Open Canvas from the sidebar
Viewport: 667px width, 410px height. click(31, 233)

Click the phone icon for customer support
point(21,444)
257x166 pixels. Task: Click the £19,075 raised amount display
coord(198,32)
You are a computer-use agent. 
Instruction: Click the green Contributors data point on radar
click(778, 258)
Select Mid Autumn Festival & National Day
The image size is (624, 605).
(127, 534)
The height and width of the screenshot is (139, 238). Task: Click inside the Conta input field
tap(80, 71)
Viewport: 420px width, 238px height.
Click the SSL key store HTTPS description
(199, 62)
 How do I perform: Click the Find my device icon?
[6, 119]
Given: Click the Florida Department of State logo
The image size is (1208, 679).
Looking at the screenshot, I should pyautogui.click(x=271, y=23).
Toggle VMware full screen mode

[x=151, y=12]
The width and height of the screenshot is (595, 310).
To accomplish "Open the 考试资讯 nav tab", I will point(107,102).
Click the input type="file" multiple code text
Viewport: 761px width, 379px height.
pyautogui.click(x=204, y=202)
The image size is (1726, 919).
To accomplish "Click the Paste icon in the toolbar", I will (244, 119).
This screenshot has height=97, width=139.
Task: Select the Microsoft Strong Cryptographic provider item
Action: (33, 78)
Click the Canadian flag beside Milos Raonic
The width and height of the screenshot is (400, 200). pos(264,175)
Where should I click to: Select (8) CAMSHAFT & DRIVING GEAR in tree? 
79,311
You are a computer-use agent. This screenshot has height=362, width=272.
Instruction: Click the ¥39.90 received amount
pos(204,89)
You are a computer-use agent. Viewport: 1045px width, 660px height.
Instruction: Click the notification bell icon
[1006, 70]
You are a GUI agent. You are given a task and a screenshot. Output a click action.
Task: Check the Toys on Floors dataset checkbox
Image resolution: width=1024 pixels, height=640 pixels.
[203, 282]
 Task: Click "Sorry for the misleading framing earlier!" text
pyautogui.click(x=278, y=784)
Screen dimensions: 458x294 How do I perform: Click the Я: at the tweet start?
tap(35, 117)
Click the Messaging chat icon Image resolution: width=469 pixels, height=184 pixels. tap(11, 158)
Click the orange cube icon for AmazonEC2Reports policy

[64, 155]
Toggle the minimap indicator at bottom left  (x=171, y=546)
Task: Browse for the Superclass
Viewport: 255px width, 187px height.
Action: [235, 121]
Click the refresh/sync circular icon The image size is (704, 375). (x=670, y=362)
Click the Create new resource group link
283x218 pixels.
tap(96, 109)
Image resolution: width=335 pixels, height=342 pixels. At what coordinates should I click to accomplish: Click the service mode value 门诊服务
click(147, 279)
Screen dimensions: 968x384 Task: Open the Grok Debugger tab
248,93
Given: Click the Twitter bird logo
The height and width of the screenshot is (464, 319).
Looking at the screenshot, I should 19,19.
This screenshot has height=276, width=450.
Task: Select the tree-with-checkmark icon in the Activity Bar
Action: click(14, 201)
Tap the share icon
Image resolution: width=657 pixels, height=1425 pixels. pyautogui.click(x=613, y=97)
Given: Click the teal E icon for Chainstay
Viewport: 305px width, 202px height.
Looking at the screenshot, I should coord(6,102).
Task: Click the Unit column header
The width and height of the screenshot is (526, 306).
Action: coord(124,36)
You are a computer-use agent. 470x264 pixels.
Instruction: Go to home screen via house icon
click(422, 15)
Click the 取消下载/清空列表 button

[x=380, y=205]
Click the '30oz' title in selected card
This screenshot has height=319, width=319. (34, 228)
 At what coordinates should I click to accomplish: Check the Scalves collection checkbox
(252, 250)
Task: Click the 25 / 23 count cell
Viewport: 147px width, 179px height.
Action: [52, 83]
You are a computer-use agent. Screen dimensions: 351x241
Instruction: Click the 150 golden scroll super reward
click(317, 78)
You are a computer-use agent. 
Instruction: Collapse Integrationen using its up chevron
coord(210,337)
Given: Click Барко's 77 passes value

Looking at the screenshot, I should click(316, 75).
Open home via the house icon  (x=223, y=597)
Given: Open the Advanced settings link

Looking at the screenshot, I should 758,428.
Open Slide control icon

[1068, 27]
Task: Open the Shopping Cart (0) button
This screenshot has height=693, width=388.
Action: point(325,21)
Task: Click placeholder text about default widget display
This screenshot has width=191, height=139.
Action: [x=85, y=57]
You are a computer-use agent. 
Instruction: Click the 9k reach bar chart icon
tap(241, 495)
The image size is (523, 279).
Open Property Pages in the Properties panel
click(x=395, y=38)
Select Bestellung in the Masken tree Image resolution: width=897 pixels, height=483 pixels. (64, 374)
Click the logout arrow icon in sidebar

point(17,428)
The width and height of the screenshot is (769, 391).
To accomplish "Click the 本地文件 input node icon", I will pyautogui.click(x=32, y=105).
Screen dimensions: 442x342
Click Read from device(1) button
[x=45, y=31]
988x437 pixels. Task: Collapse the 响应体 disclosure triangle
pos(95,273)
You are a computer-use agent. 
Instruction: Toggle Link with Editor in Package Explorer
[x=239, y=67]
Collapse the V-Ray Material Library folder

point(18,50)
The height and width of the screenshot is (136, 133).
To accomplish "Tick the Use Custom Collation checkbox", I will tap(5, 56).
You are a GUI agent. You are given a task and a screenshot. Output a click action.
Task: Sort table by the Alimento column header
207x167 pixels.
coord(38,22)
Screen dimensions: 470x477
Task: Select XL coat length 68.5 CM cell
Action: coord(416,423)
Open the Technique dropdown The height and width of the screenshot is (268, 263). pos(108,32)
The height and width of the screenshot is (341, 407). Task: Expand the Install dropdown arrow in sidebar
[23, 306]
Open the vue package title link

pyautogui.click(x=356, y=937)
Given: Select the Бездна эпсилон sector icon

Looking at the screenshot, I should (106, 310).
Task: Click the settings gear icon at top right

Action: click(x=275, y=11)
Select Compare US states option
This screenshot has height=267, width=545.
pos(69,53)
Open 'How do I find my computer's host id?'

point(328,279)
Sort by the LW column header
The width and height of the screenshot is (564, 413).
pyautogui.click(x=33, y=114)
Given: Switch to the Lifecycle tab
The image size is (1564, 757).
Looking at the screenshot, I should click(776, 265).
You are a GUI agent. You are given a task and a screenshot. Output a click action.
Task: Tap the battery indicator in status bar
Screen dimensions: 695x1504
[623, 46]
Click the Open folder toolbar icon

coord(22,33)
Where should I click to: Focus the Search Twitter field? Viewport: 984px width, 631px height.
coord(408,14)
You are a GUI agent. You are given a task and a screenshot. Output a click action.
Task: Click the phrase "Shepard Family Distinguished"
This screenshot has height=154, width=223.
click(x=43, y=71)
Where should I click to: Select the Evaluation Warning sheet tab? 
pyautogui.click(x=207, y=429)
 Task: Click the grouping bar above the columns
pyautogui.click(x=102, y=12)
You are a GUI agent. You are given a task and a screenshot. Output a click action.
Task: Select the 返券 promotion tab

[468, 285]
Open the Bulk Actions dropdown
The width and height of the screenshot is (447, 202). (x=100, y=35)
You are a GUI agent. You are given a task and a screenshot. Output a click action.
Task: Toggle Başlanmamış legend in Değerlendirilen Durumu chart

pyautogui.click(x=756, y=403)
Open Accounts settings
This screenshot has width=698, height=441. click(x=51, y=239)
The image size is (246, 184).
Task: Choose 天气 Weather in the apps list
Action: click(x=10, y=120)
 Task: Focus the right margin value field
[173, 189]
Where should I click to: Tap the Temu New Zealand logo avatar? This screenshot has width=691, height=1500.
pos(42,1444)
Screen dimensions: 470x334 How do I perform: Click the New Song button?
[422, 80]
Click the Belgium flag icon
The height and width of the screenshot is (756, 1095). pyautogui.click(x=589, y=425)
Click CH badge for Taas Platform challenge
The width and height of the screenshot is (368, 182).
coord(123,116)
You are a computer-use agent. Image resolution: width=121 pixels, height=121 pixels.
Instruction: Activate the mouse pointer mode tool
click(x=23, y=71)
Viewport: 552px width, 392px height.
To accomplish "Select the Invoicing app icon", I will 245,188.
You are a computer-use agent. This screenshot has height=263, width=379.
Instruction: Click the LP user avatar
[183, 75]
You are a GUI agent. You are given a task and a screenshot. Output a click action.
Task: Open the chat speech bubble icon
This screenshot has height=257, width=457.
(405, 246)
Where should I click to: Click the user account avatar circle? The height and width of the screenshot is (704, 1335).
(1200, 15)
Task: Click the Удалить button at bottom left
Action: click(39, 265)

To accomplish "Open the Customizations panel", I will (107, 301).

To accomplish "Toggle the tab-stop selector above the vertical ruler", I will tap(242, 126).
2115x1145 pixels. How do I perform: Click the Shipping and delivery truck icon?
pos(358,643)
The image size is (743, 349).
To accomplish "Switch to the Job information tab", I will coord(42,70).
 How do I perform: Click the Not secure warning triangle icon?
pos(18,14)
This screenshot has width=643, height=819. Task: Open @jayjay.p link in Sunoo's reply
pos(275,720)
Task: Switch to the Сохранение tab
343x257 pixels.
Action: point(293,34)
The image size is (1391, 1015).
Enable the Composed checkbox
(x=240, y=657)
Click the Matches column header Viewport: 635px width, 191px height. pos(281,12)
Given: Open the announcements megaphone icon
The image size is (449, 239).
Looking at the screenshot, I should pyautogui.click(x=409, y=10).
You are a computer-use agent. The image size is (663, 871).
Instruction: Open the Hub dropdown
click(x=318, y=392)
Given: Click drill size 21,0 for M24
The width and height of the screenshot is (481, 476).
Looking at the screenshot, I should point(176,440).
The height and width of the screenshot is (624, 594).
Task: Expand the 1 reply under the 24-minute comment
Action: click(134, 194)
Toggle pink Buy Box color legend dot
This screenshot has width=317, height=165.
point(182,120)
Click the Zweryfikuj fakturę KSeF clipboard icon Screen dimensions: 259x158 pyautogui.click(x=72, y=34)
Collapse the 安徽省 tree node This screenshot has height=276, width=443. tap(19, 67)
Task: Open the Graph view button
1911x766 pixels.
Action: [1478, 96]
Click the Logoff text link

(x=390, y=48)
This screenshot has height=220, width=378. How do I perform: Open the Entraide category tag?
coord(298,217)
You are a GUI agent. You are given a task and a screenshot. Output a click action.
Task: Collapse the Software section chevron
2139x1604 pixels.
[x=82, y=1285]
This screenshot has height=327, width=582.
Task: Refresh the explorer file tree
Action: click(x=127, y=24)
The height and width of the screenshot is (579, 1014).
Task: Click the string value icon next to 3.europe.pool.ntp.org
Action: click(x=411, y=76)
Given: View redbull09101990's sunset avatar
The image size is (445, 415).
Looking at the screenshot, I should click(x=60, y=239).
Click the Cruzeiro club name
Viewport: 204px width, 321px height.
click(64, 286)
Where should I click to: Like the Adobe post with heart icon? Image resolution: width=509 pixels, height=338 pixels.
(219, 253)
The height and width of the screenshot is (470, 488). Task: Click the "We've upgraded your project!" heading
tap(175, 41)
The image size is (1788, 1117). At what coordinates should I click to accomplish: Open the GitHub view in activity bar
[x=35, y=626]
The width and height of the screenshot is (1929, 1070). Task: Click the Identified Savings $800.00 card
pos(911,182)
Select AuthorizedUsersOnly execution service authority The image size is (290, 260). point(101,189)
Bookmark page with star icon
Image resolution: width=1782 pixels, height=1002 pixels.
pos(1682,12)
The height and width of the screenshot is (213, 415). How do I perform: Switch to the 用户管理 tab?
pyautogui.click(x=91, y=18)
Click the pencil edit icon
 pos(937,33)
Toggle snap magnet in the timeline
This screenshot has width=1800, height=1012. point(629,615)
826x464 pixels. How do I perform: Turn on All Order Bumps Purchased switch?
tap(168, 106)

● ● ● ● ●

Task statement: From the listing above, copy out each line that contains the string "field".

Response to this exercise:
The height and width of the screenshot is (139, 238). Task: Click inside the Conta input field
Where should I click to: Focus the Search Twitter field? Viewport: 984px width, 631px height.
 Task: Focus the right margin value field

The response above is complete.